The 64-year-old mother and grandmother had every intention of going to college when she graduated from Hall High School back in the 1970s. Currin said she had secured a band scholarship to help pay for her post-secondary education, but then life got in the way.

"I had to stop school because I got pregnant," said Currin.

That was at age 17. While Currin of course considers the birth of her daughter to be a blessing, a teenage pregnancy was a dash to dreams.

Currin said school wasn't an option when she was married - her husband wasn't a fan of a "working woman".

She'd get her chance to head back to school about five years ago, enrolling in nursing school, but that's when another setback got in the way. That setback was a stroke.
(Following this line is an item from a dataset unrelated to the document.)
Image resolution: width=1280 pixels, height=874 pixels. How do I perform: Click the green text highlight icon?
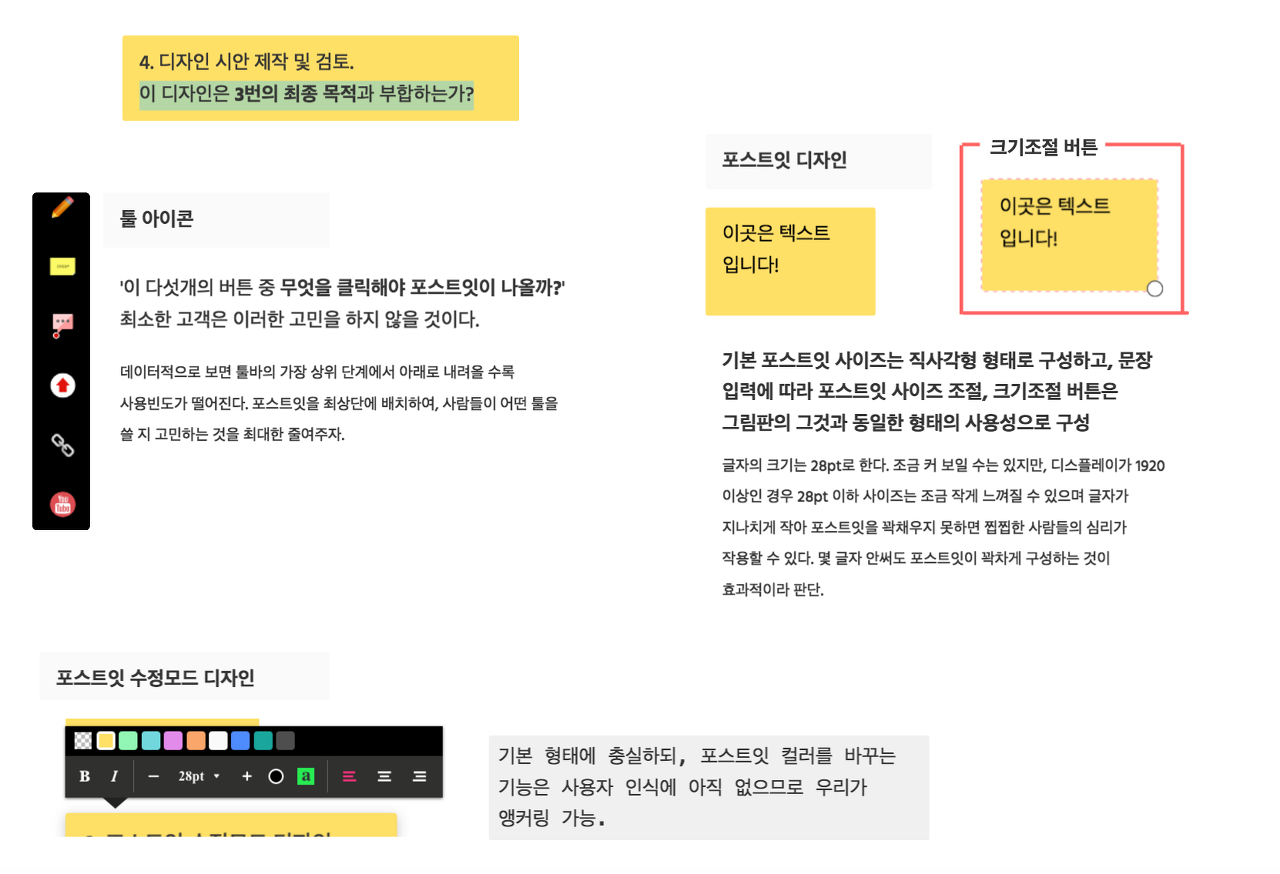tap(306, 777)
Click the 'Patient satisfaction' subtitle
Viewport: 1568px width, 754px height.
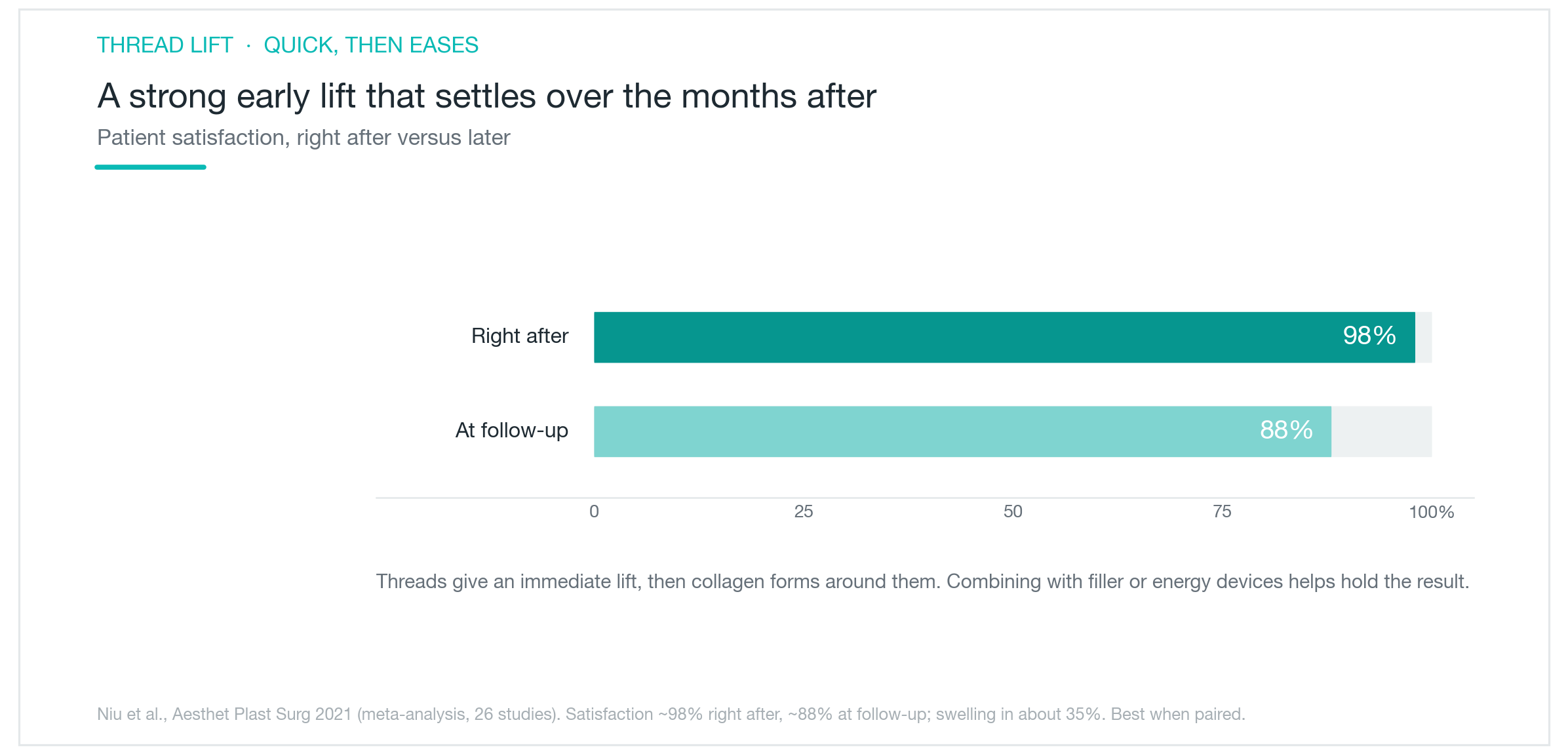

After Currin regained the majority of her physical and verbal abilities, she circled right back to her college dream, even against the wishes of her daughter.

"She don't like me going to school," said Currin. "She said I should just sit there all day and look at TV. I told her - nuh-uh - that's not going to work."

Currin enrolled at UA Pulaski Technical College, taking classes both on campus and online. She's already a little more than halfway to obtaining her associate's degree in business, but Currin said she doesn't have any plans to actually put the degree to work.

"I said when I was 17 and I had to stop school because I got pregnant, I'm going back - that's why I'm back," said Currin, adding that she's also trying to prove she still has a brain post stroke.

While the grandmother's story is certainly inspiring, Currin is no anomaly. There are countless seniors enrolled in college across the state, something Currin's speech communications instructor Kirsten Heintz said is a benefit for all of the students.

"It may be on their bucket list and they're coming back and checking it off," said Heintz of Currin and others seniors' returns to college. "I think that's great not only for them, but for our students in class who can benefit from their knowledge and what they've been through and what they bring to the classroom."

Currin said she's taking it slowly and doesn't expect to graduate for another year or two, but said once she has her associate's degree in hand, it's off to UA Little Rock to get her bachelor's degree.